Em declarações à BBC, Ecclestone explicou que “os nossos funcionários lá dizem que ‘está tudo sossegado, sem problemas’. Hoje estou mais esperançado. Espero que não tenhamos de fazer nada. Vamos esperar que tudo isto desapareça”. No entanto, as esperanças de Ecclestone poderão esbarrar na crescente tensão existente naquele país, tendo hoje existido novos desacatos após a morte de três manifestantes, podendo isso resultar numa escalada de violência. Entretanto, já hoje, os funerais desses três manifestantes provocaram uma onda de indignação dos protestantes, que seguiram as cerimónias entoando cânticos contra o governo local.
“Nestes países existem sempre alguns desacatos. Talvez isto seja um pouco mais do que isso”, acrescentou, embora resista a fomentar maiores receios acerca da situação e a possibilidade de cancelar o grande prémio a uma distância tão longa. “Vamos esperar e ver o que acontece, porque não sabemos a causa dos protestos. Nunca, nunca, mas nunca, estivemos envolvidos em questões religiosas ou políticas. Não tomamos as nossas decisões com base nisso”.
Ecclestone adianta, mesmo, que hoje não teria repetido a decisão de cancelar a corrida da GP2 Asia: “Cancelámos a corrida da GP2 porque é a competição asiática, não é tremendamente importante e não transmite uma má mensagem para ninguém, pelo que não quisemos correr quaisquer riscos. Isso foi ontem. Provavelmente hoje, se tivéssemos de tomar a mesma decisão com a informação que tenho, não o teríamos feito”, garante. A decisão acerca da realização do evento ou não deverá ser tomada na próxima quarta-feira.
Da parte das equipas, persiste igualmente a cautela quanto a este assunto, mesmo se os pilotos estão pouco recetivos à possibilidade de viajarem para um país em ebulição. Em declarações à Agência Reuters, Adam parr, diretor da Williams, lamentou toda a situação atual e espera a melhoria da mesma para poderem competir em Sakhir.

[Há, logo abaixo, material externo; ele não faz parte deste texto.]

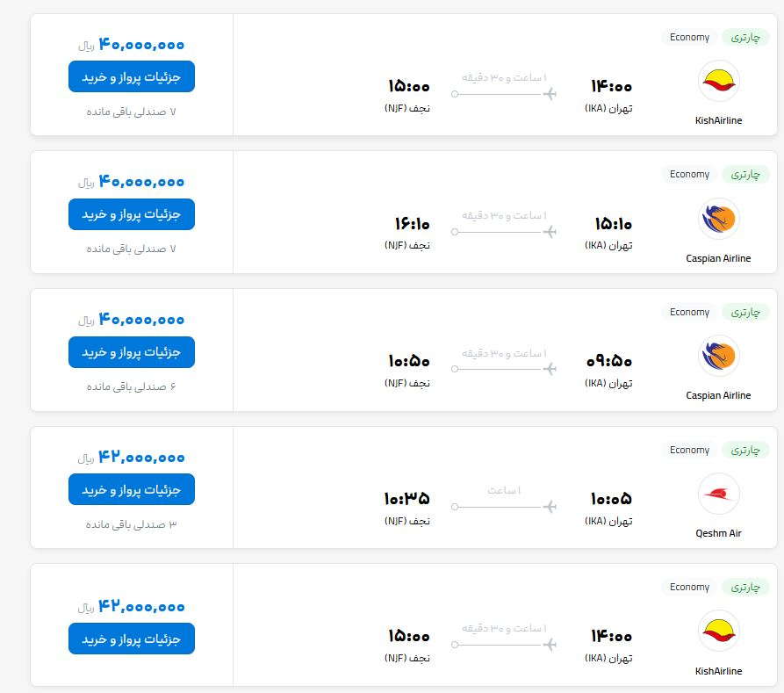Click the Qeshm Air airline logo
This screenshot has height=693, width=784.
(x=718, y=494)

“Ficaríamos bastante desapontados se não pudéssemos começar a temporada no Bahrein. Queremos dar uma contribuição positiva aos países que visitamos e a nossa intenção é sempre a de estar lá com uma presença positiva. Se isso não se verificar, não queremos ser um impacto negativo. Se a Fórmula 1 se tornar um ponto de turbulência isso seria preocupante. Não se trata apenas da segurança de todos os envolvidos mas sim se ser sensível àquilo que se está a passar no país”.